Segment Start: Data provided

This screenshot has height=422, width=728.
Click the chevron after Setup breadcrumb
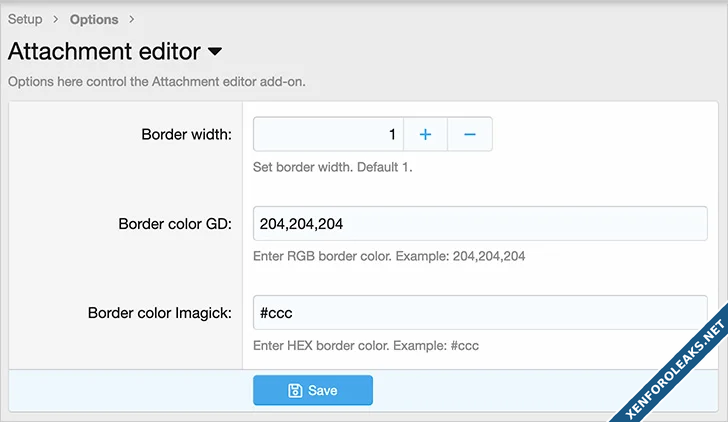pos(56,19)
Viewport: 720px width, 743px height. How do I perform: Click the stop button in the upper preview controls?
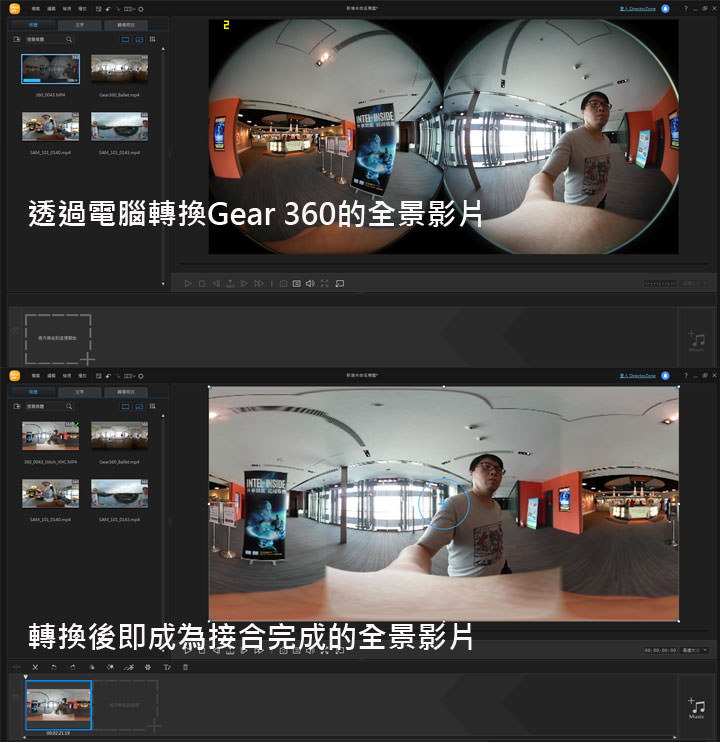point(201,284)
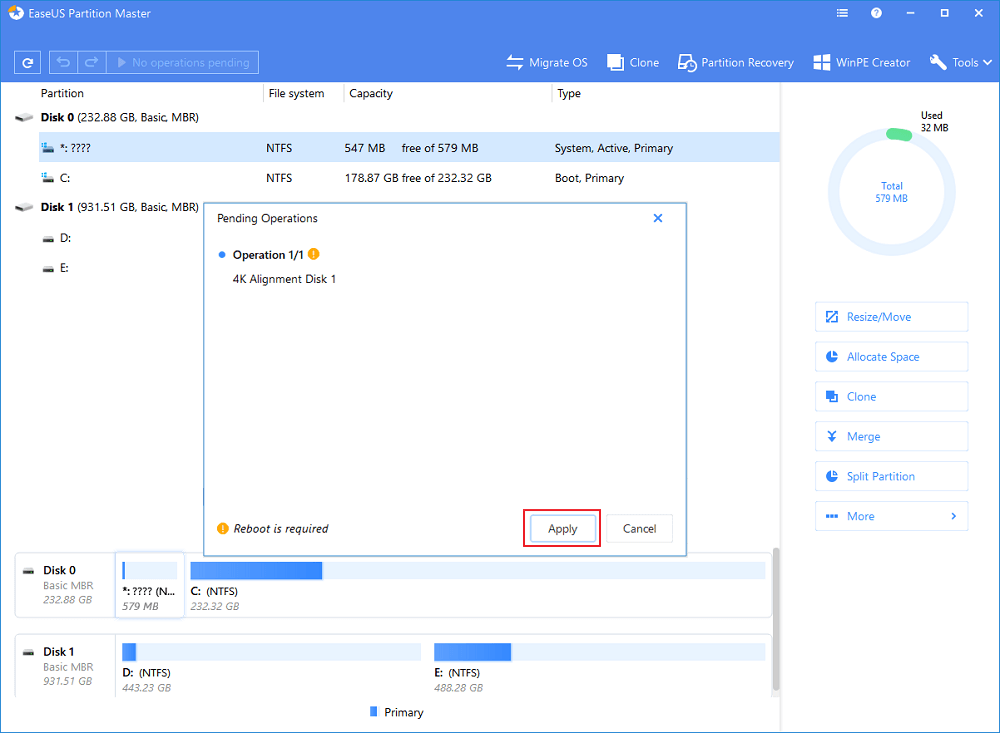
Task: Expand the Tools dropdown menu
Action: 962,62
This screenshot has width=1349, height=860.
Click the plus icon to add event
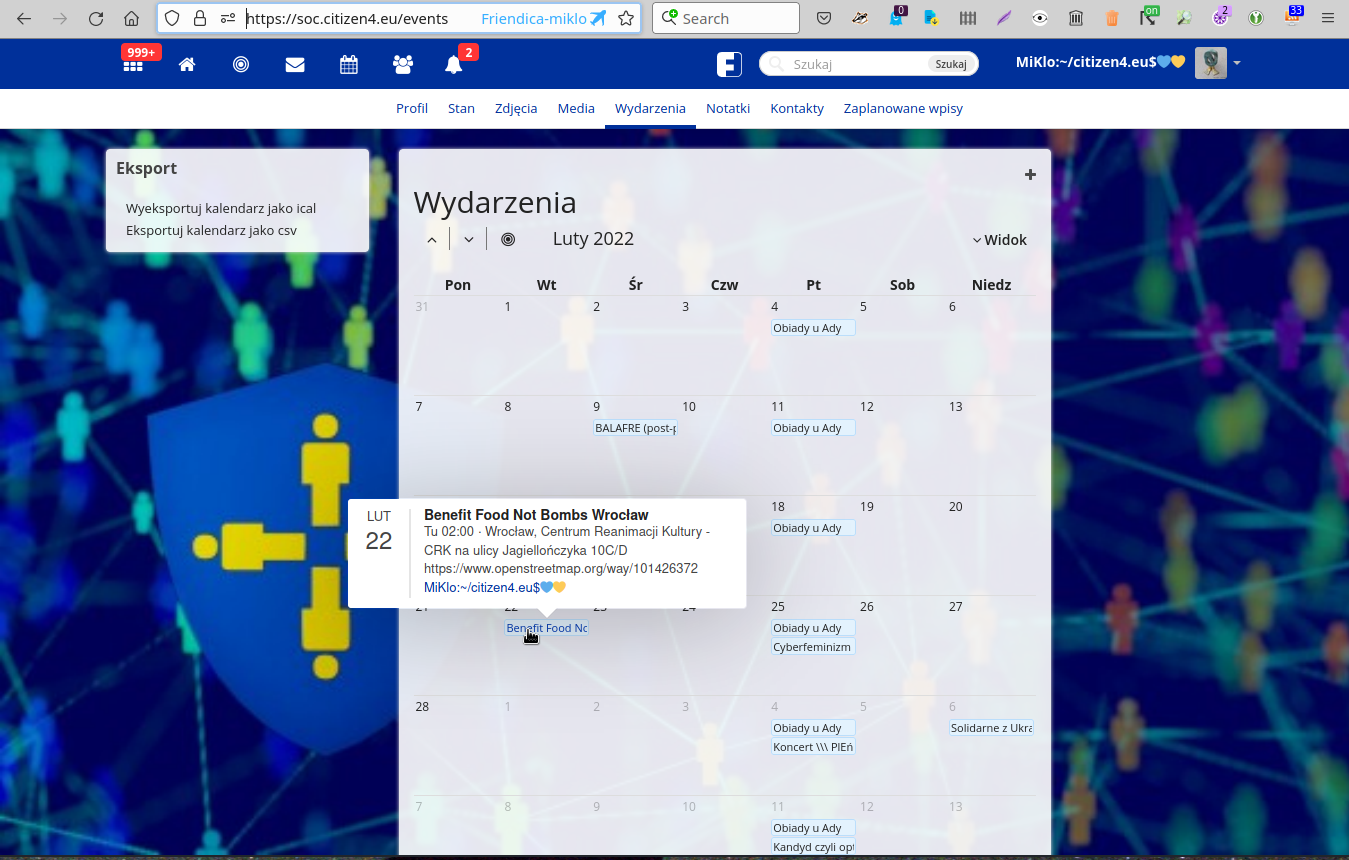pos(1030,175)
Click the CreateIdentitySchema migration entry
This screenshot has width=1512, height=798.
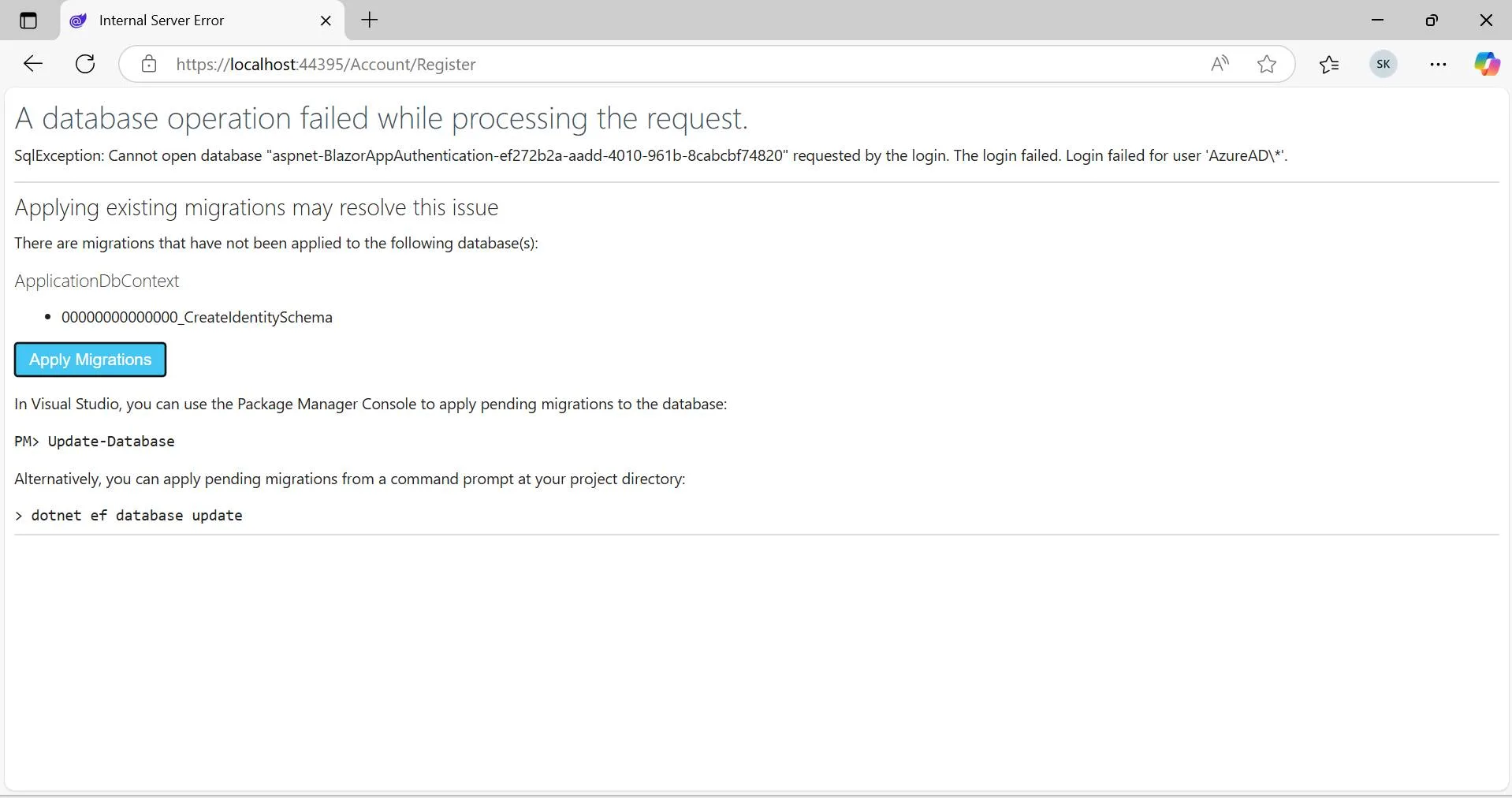197,317
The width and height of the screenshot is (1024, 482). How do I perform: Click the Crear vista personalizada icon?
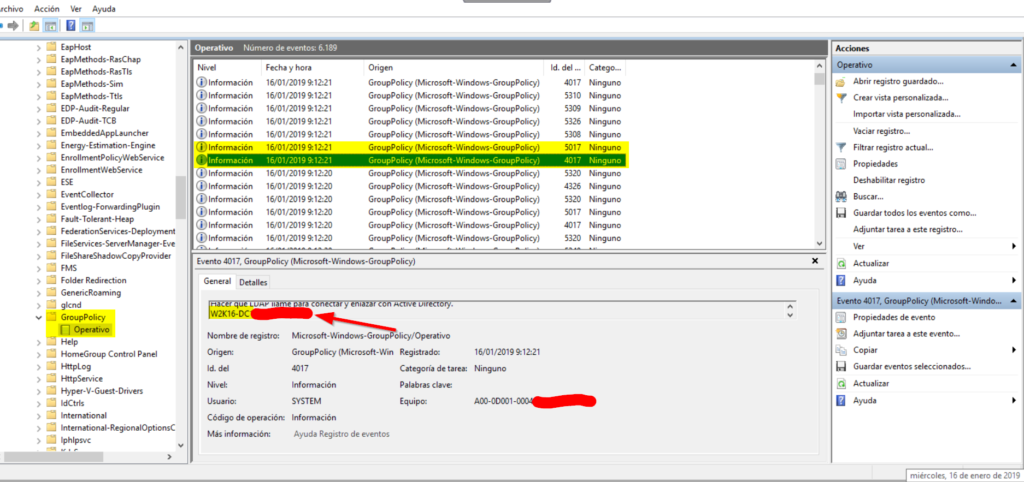pos(841,98)
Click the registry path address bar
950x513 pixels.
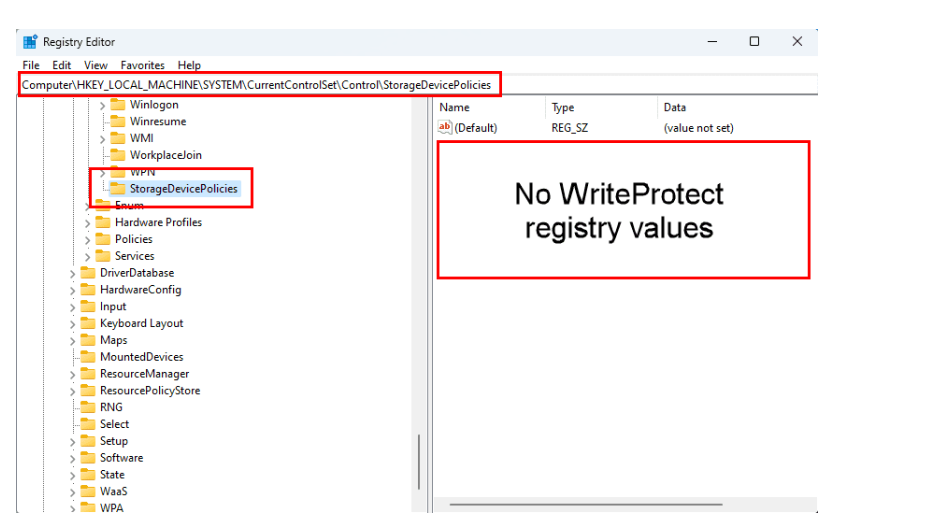(x=258, y=85)

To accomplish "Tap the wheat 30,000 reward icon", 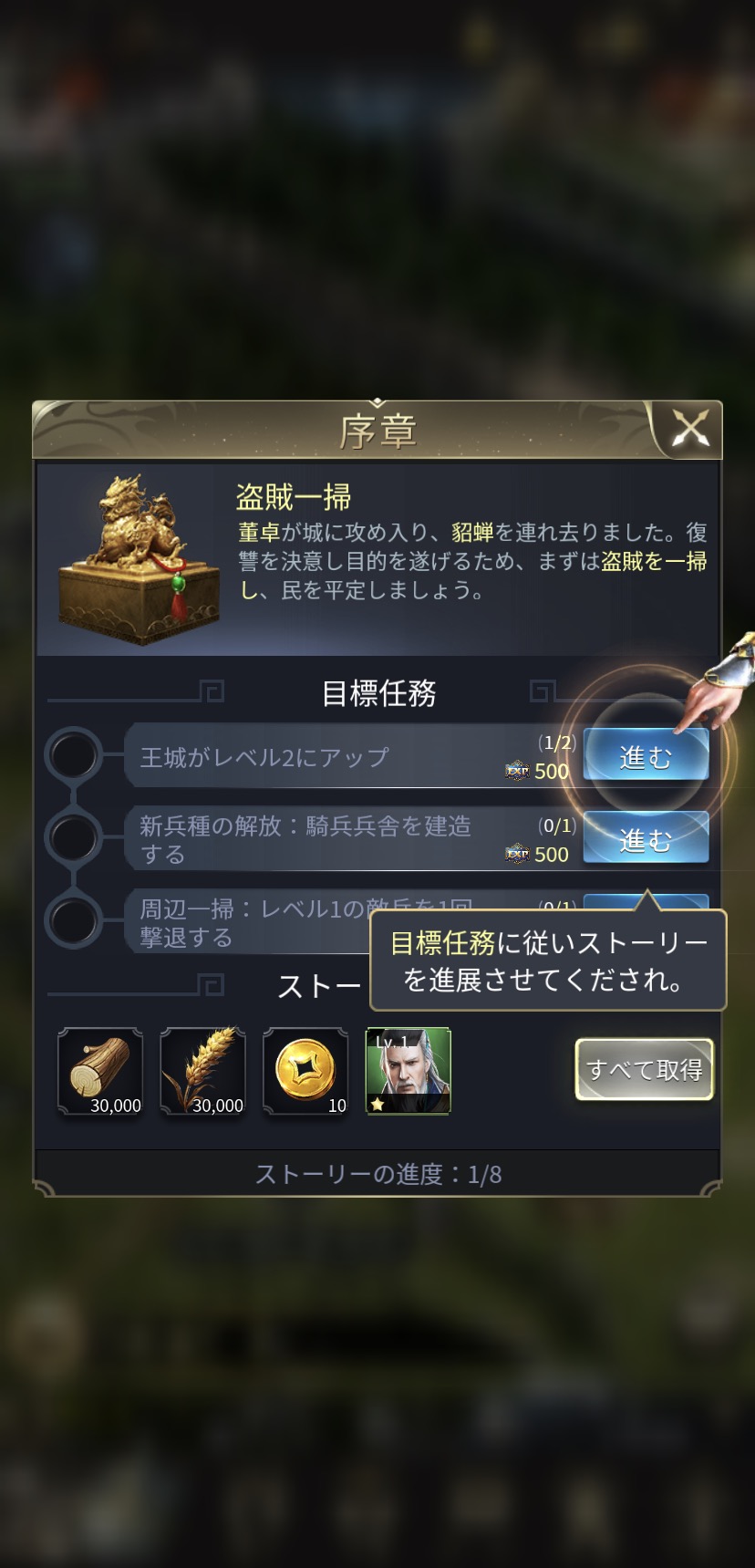I will (202, 1072).
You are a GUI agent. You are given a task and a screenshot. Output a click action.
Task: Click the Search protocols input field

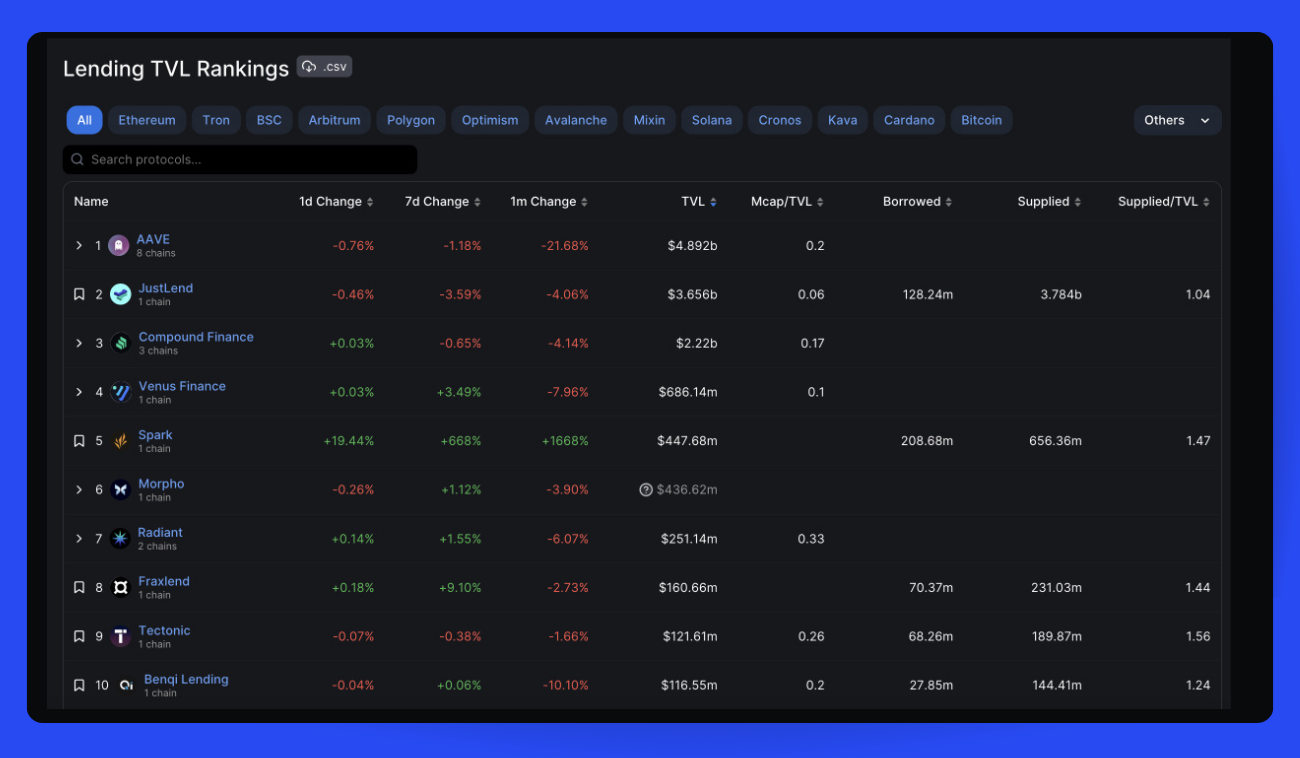(x=240, y=159)
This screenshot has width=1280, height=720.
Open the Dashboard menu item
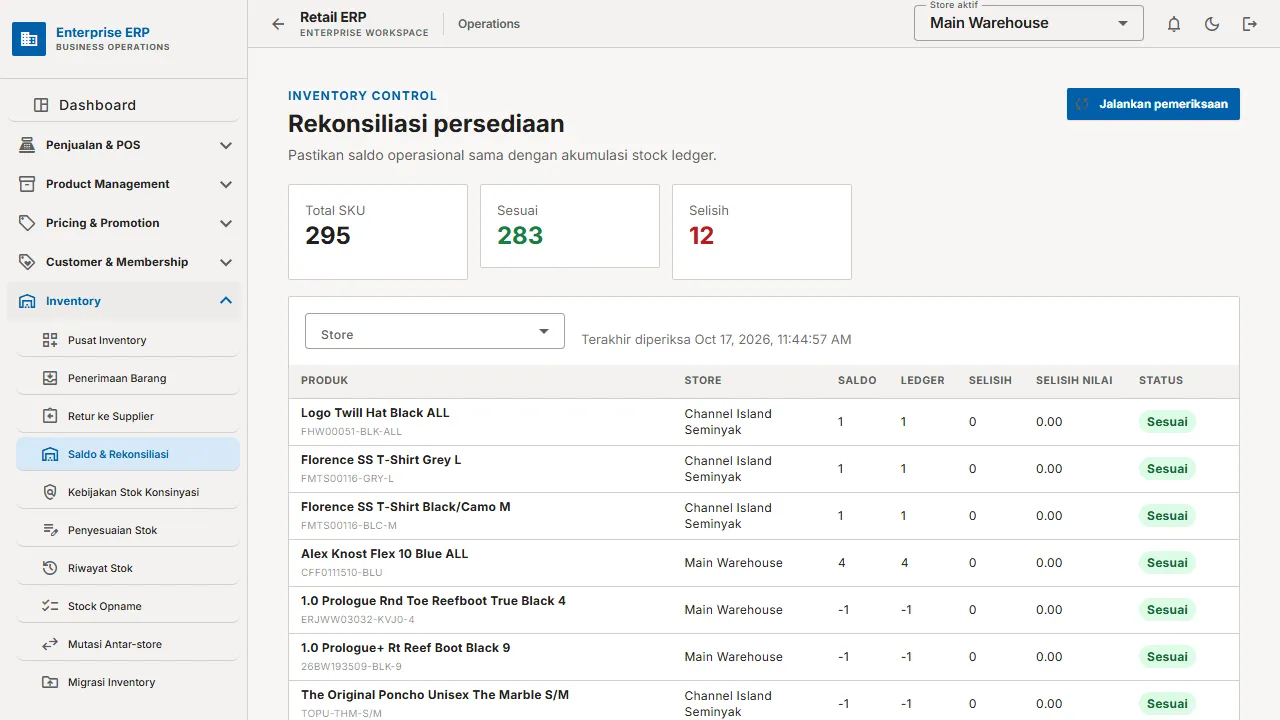(124, 105)
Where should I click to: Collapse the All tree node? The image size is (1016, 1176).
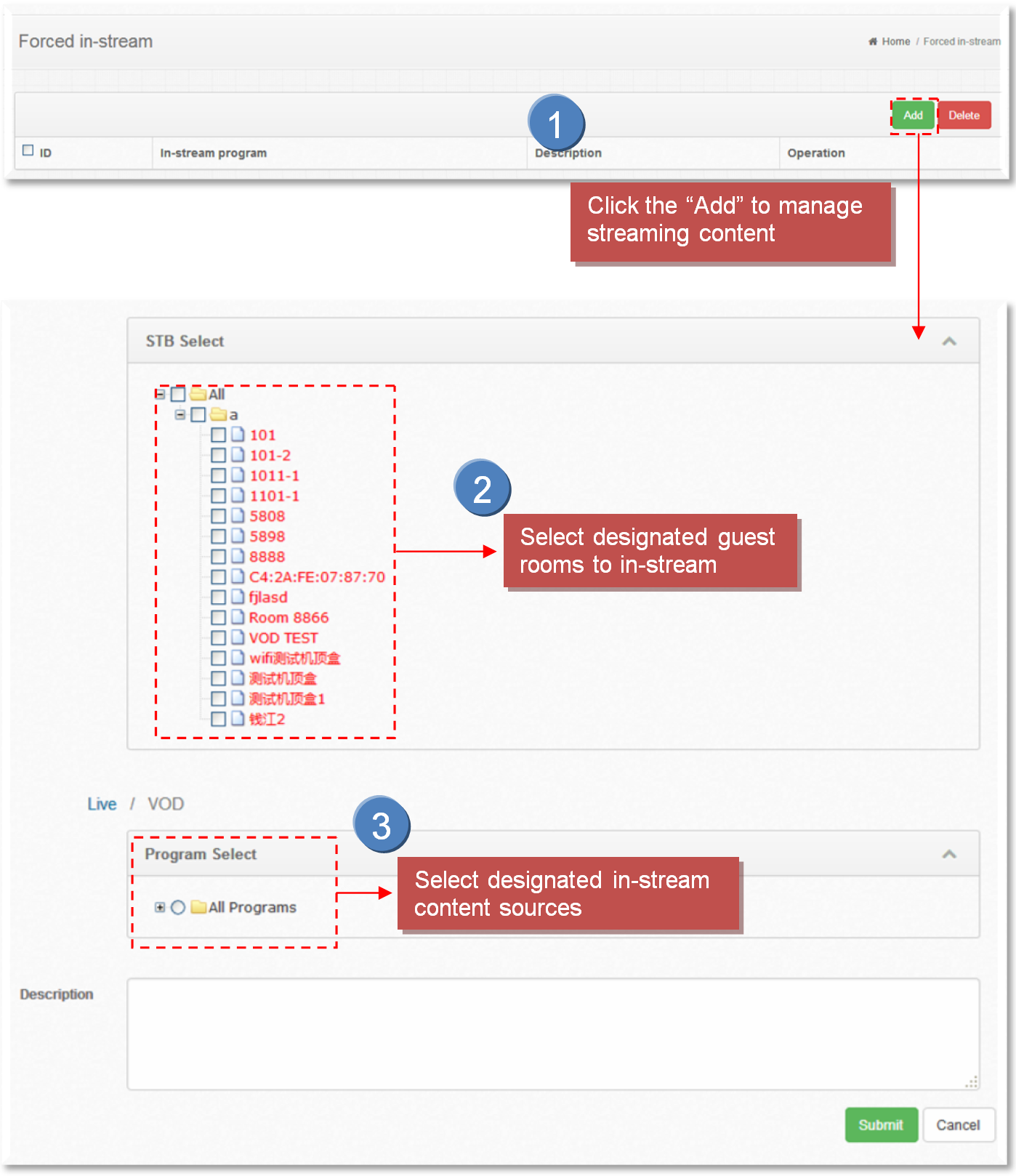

Segment End: Data provided

Your objective ▸ Verbatim output, no pictures: the line holding "Open the Dashboard menu item" and all lines after it through the last line of the material, with nothing else.

Output for this task ▸
Open the Dashboard menu item
(124, 105)
Where should I click to: Collapse the All tree node? The image size is (1016, 1176).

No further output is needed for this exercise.